The reply should contain all the data below, repeated exactly, and none of the images.

• • • • • • •

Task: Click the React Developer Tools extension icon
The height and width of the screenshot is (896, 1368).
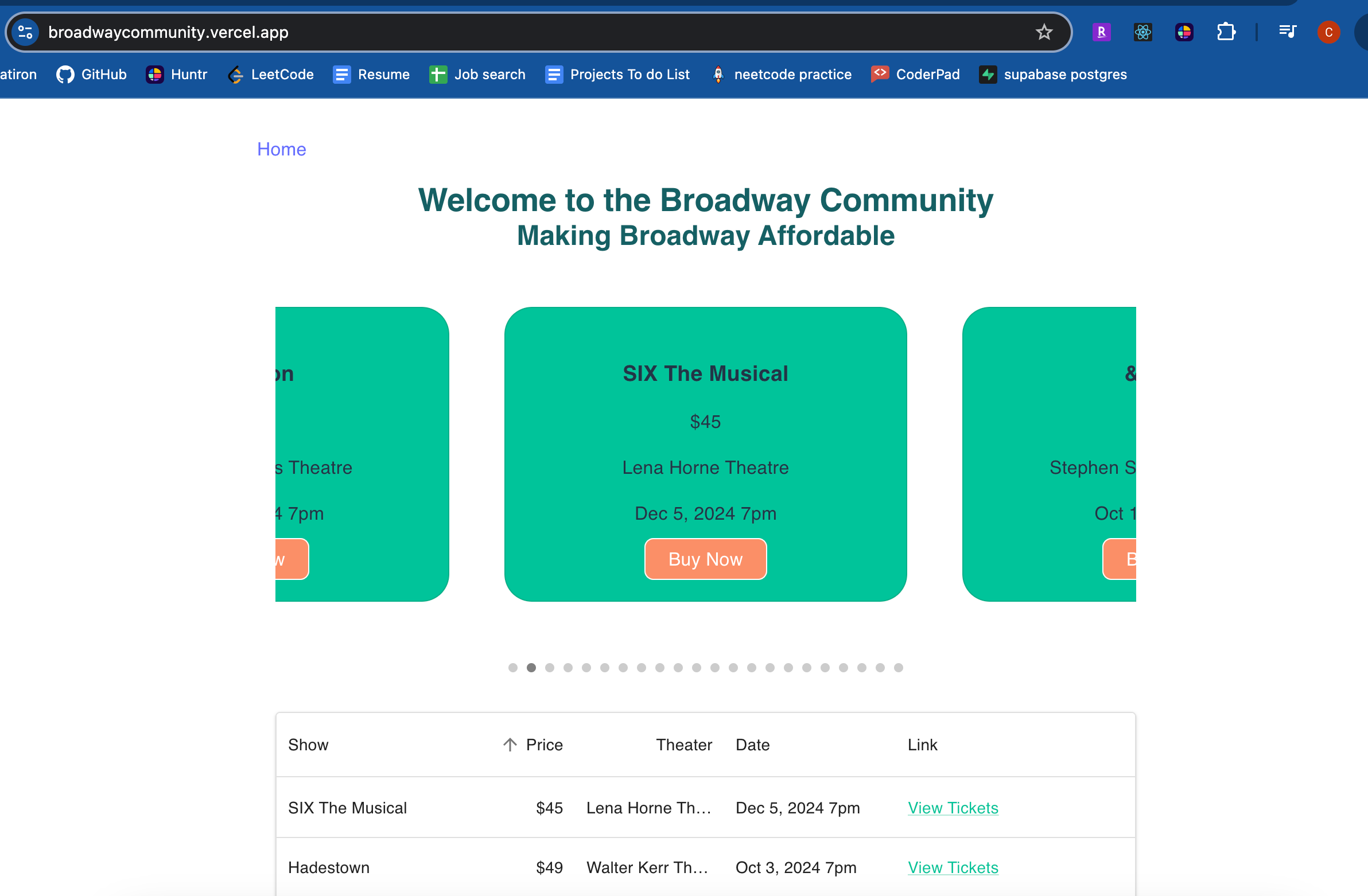Action: [x=1142, y=32]
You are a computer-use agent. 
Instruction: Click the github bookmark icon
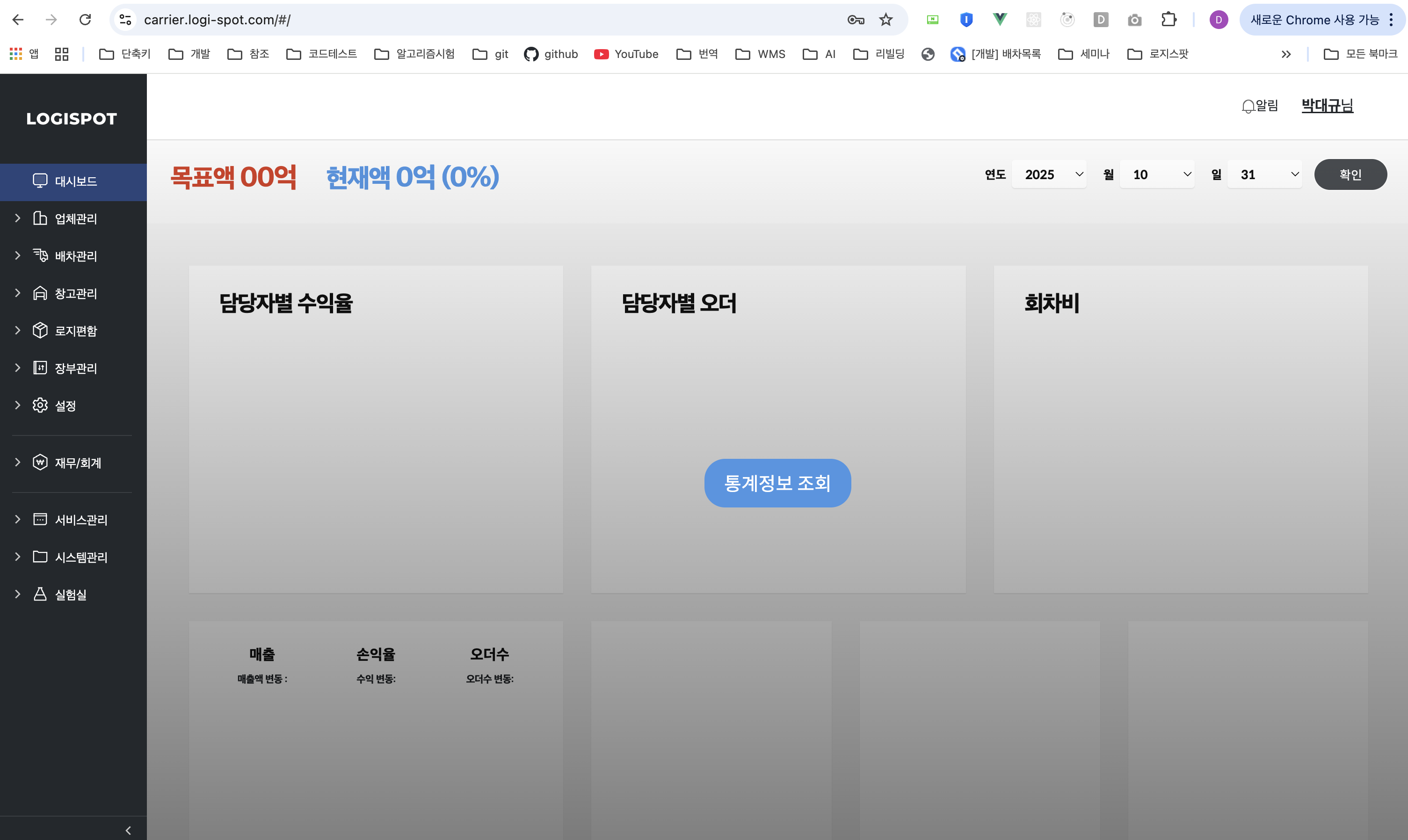(x=530, y=54)
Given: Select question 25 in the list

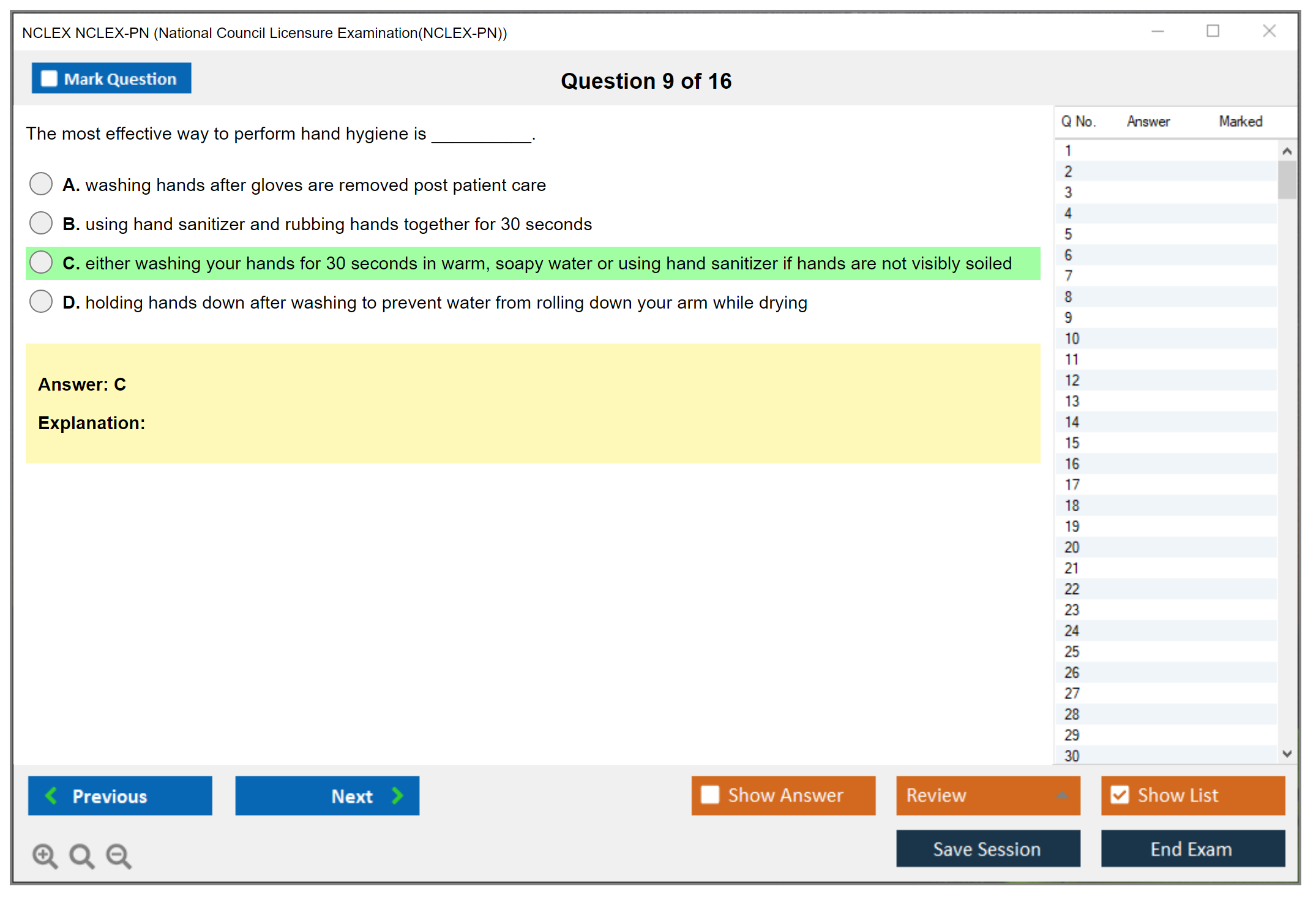Looking at the screenshot, I should (1072, 651).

• • • • • • •

→ Task answer
Task: Click the React Developer Tools extension icon
The height and width of the screenshot is (896, 1368).
Action: [x=1142, y=32]
You are a computer-use agent. 
Instruction: Click the github bookmark icon
(x=530, y=54)
Given: Select question 25 in the list

Looking at the screenshot, I should (1072, 651).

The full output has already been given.